A l'approche de difficultés dans l'exécution des prestations, les positions peuvent rapidement se cristalliser et le climat devenir conflictuel lorsque les délais commencent à dériver et que les performances attendues ne sont pas au rendez-vous.

Commence alors une période de trouble pour les parties : Comités de pilotage houleux, compte-rendus à charge, réserves multiples, refus de validation, application des pénalités, suspension des paiements, avenants modificatifs, définition d'un nouveau périmètre contractuel, rallonges budgétaires, mise en demeure, expertise, contentieux, négociation, transaction...

Sans se risquer d'agir par voie d'ordonnance, voici quelques prescriptions bien utiles pour limiter les risques d'échec de vos projets de digitalisation. Une simple piqure de rappel ?

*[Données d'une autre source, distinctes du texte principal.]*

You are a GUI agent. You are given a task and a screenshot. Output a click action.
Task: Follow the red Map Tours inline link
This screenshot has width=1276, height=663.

Définissez vos besoins avec précision !

Tout projet informatique implique un travail en amont de qualification des besoins du client. Or, il apparait que cette étape est bien trop souvent négligée en pratique. L'absence de cahier des charges à titre de référentiel, crée un flou dans le périmètre exact des prestations à réaliser. Le client se retrouve alors en peine pour contester le travail de son prestataire lorsque la solution fournie ne remplit pas les objectifs souhaités.

A titre d'illustration récente dans le cadre du développement d'une application mobile selon la méthode Agile, le Tribunal de commerce de Paris(1) a considéré que les obligations pesant sur le fournisseur dépendaient des besoins et objectifs spécifiques du client, à condition qu'il les exprime précisément. Or, dans cette affaire, les juges ont considéré que le prestataire avait correctement exécuté ses obligations, alors même que le client n'avait pas précisément exprimé ses besoins et qu'il avait validé et payé les livrables fournis, sans émettre de réserves.

Ne négligez pas votre obligation de collaboration !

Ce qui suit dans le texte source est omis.